Flyers NHL trade deadline 2020: A boost from Ducks center Derek Grant

Leading up to the Feb. 24 NHL trade deadline, we looked at potential targets on the market and why they may or may not fit the Flyers' plans, including Ducks center Derek Grant.

At 11:30 a.m on deadline day, the Flyers acquired Grant. Below is our original profile of him. 

***

Derek Grant

Age: 29
Height: 6-3
Weight: 206
Team: Anaheim Ducks
2019-20 cap hit: $700,000

Scouting report

The well-traveled center has picked an opportune time for a career year. Grant, who is playing for his sixth NHL team, already owns a personal-best 14 goals and is five points away from breaking his career high of 24 set in 2017-18.

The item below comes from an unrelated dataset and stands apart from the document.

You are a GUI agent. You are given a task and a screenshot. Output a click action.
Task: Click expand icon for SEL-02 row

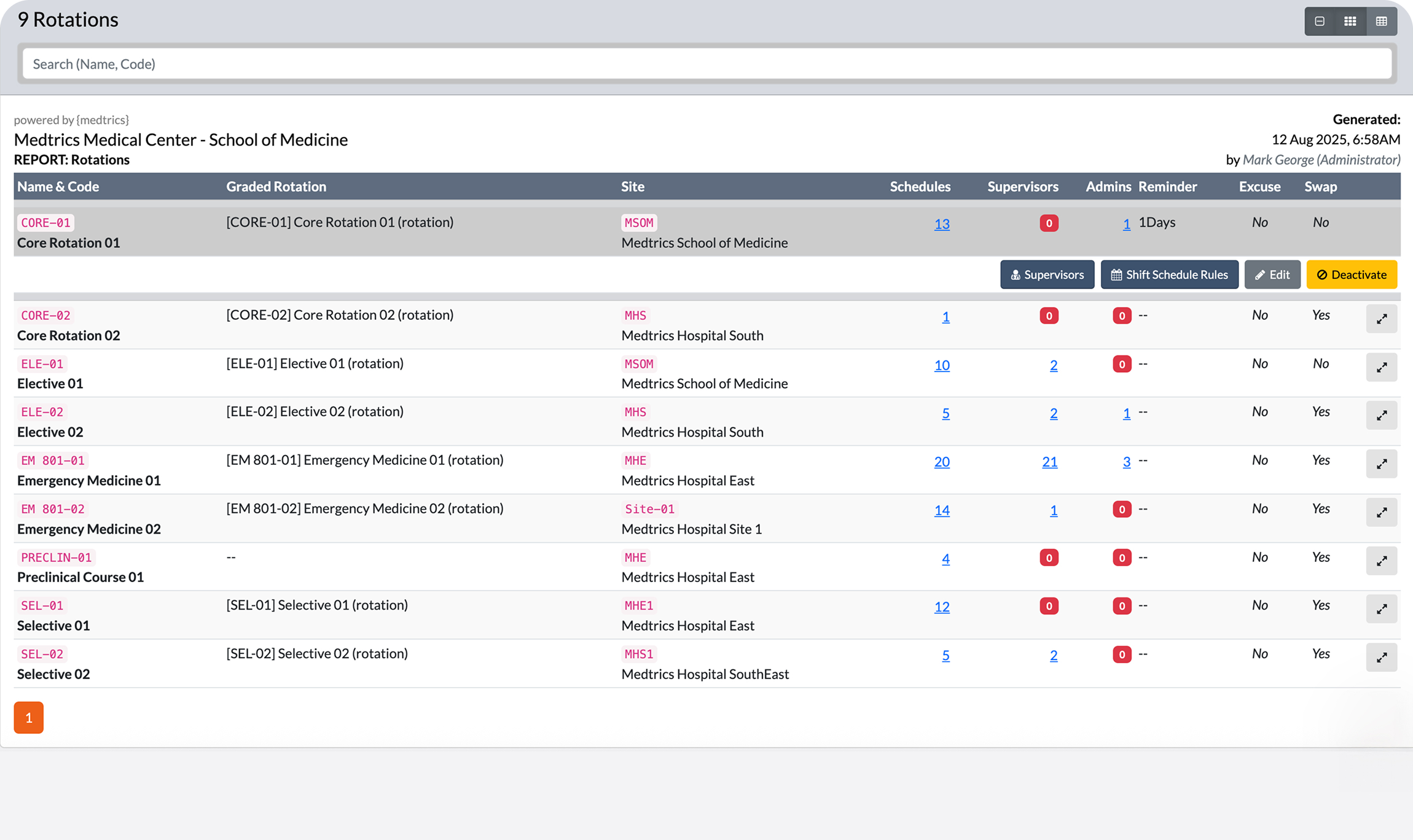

Grant, who has some positional versatility, possesses the characteristics the Flyers targeted last offseason — quality size, good physicality and strength in puck battles.

He's not highly skilled or an active playmaker, but the fourth-line center leads Anaheim's forwards in shorthanded minutes per game and is solid in the faceoff circle.

Projection

This one checks a lot of boxes.

It would make sense for the Ducks, who are in second-to-last place of the Western Conference, to sell high on Grant's stock. He's an older role player putting up career numbers and can become an unrestricted free agent in the offseason.

Grant's cap hit fits the Flyers' plans and he wouldn't block the team's future down the middle given his expiring contract.

The Flyers very well may be happy enough with 21-year-old Connor Bunnaman's play. And if they want more offense, Morgan Frost is heating up at AHL affiliate Lehigh Valley (three goals, two assists in last five games). The 2017 first-round pick could take over third-line center duties, while Scott Laughton would give the Flyers tons of depth at fourth-line center.

But if they want more experience and a player enjoying his best offensive season yet, Grant is a nice option. Adding him would likely only require trading a lower-round draft pick.